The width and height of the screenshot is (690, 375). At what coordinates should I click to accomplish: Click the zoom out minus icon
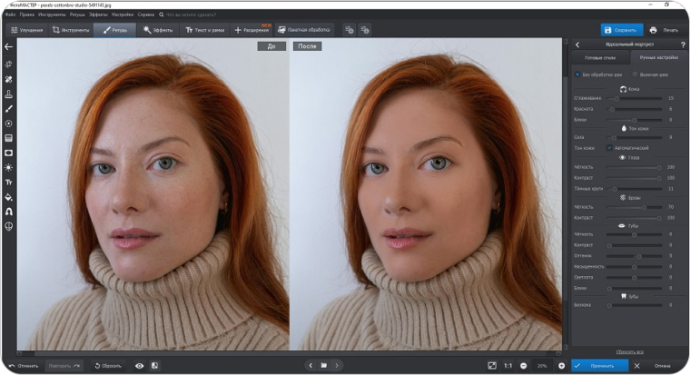point(524,365)
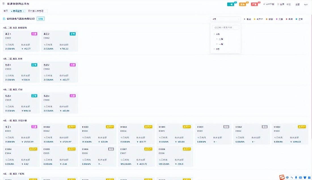Open the teal alert count badge
The image size is (312, 180).
coord(231,4)
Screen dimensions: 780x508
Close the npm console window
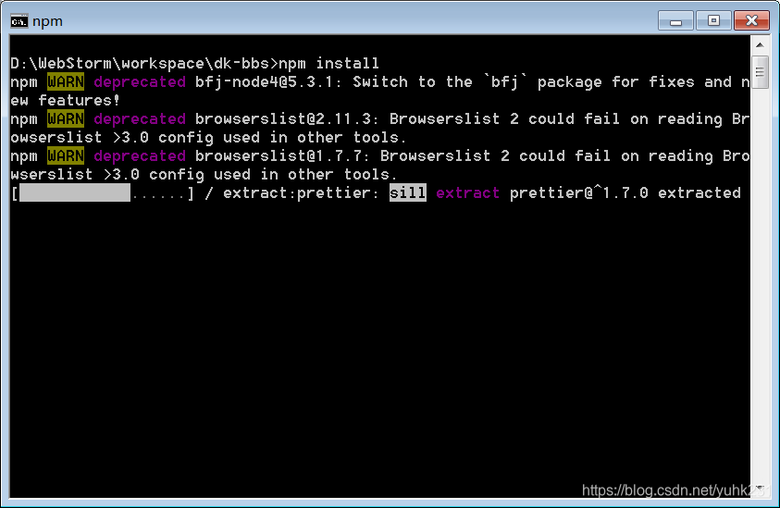point(751,21)
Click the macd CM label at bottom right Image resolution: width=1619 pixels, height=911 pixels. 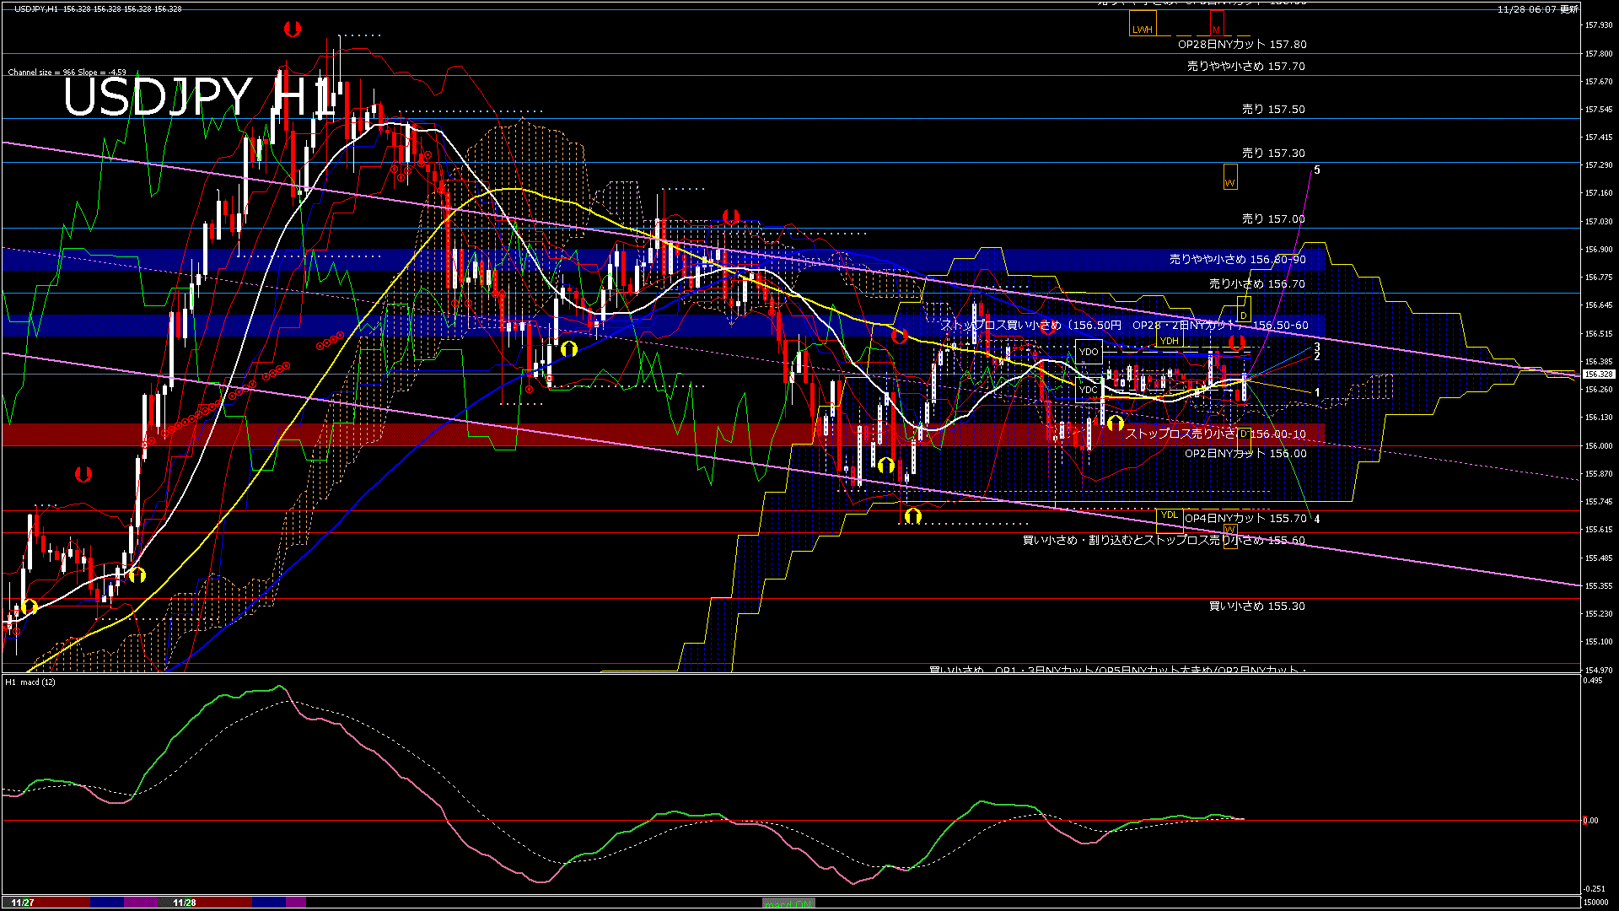pyautogui.click(x=788, y=903)
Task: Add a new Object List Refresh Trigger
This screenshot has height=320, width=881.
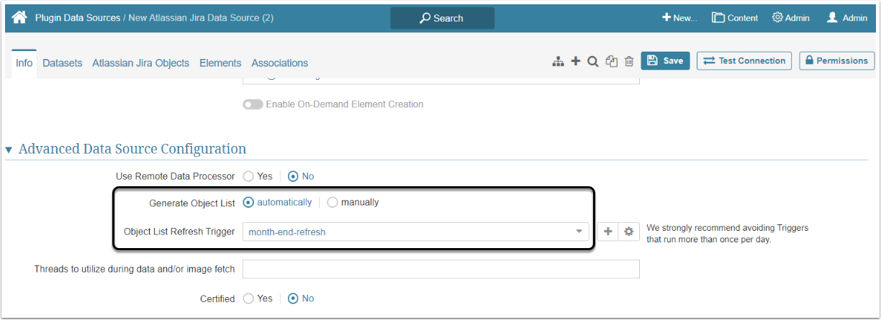Action: [x=607, y=232]
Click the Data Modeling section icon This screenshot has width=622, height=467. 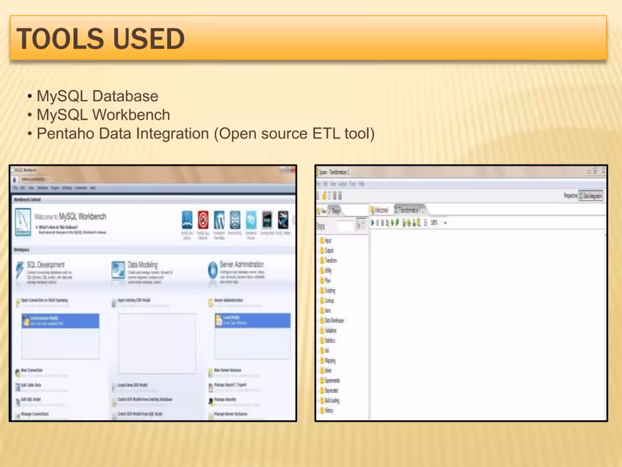118,270
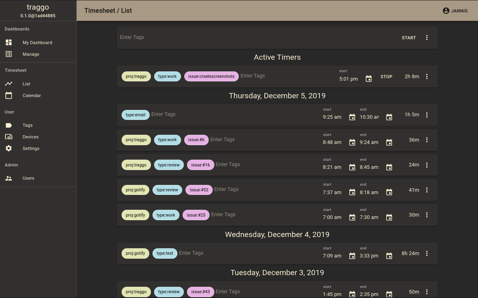Open the end date picker for type:email entry

pyautogui.click(x=389, y=117)
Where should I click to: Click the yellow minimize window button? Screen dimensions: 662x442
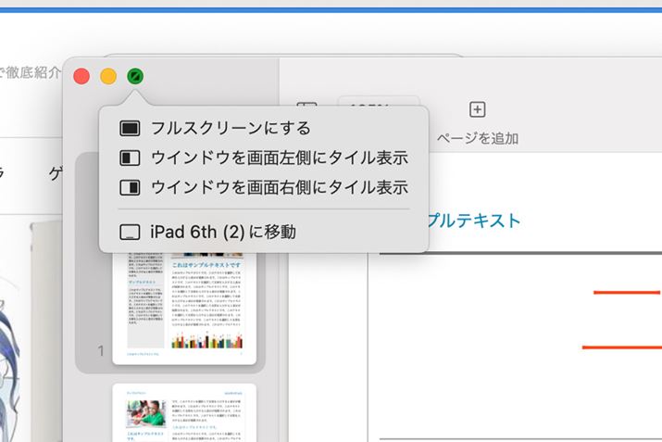click(x=108, y=77)
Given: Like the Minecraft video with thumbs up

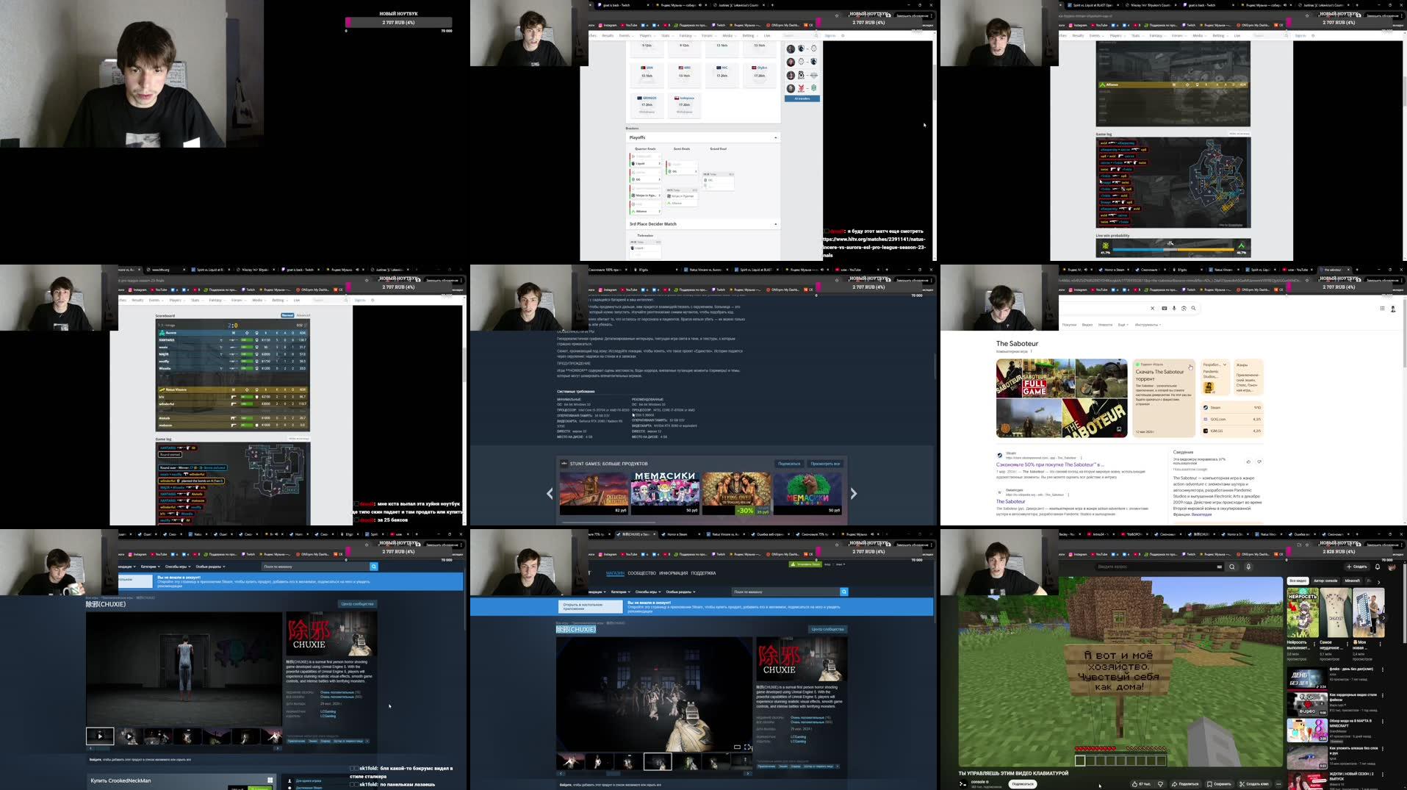Looking at the screenshot, I should point(1136,783).
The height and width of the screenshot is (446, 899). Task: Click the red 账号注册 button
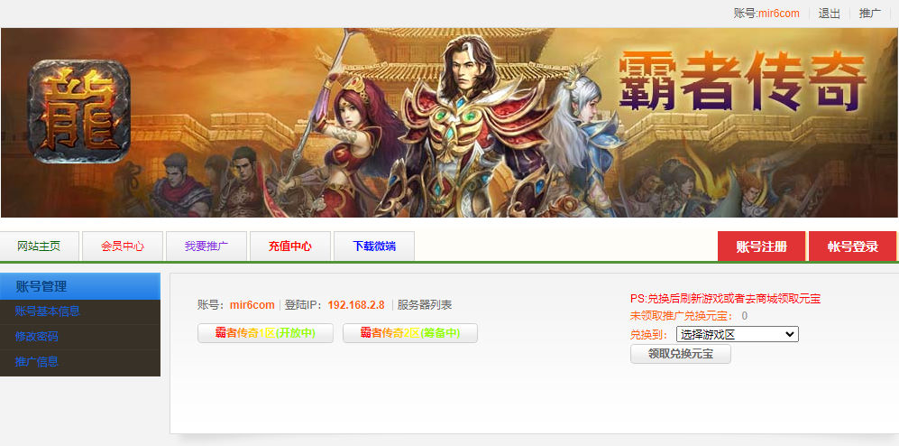pos(761,246)
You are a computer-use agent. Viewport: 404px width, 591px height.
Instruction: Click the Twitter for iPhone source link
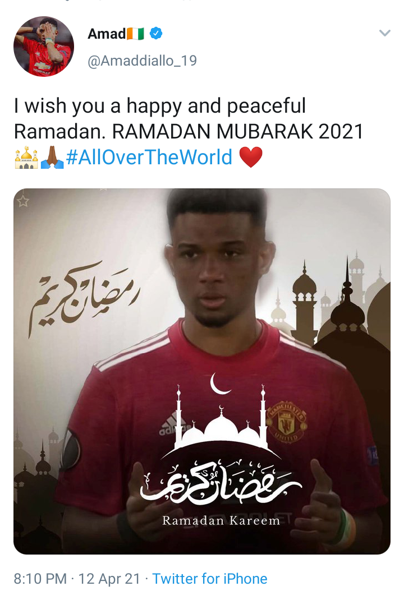point(210,578)
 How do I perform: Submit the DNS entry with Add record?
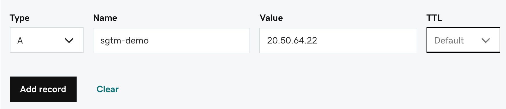tap(43, 89)
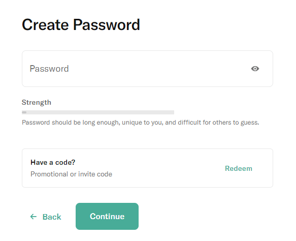Click "Promotional or invite code" description text

tap(72, 174)
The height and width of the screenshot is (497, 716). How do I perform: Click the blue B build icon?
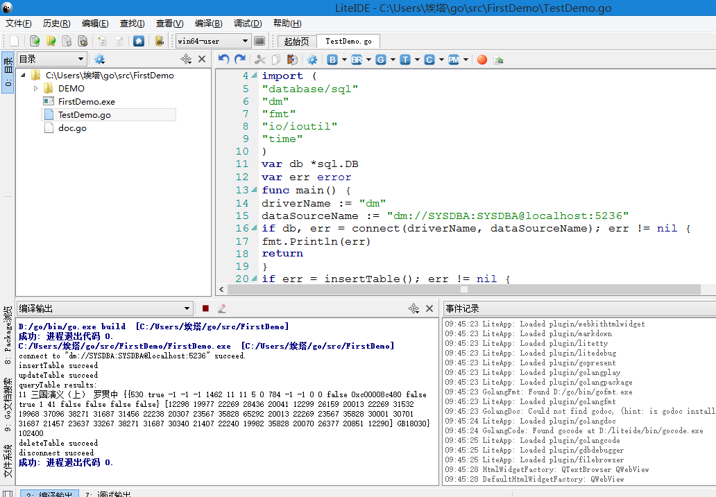(x=332, y=60)
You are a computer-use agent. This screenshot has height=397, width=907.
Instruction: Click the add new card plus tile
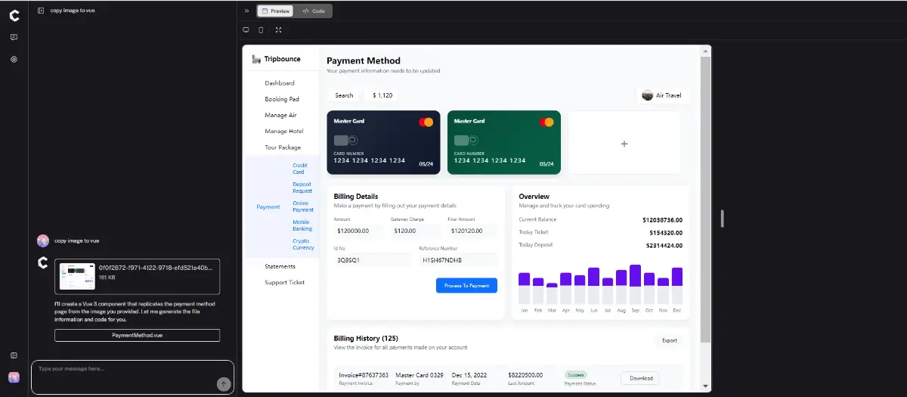point(624,143)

### EXERCISE AIM
Print the lines of the listing above, starting at the line that contains "The height and width of the screenshot is (446, 899)." and ending with the last line of the listing, both included. Leave the pictures out.

### ANSWER TO THIS PROBLEM
The height and width of the screenshot is (446, 899). Task: Click the red 账号注册 button
pos(761,246)
You are a computer-use agent. Viewport: 404px width, 591px height.
Instruction: Click the Twitter for iPhone source link
point(210,578)
 How do I perform: Submit the DNS entry with Add record?
tap(43, 89)
Click "Promotional or invite code" description text

tap(72, 174)
The height and width of the screenshot is (497, 716). How do I perform: Click the blue B build icon?
(x=332, y=60)
You are a computer-use agent. This screenshot has height=397, width=907.
Instruction: Click the add new card plus tile
point(624,143)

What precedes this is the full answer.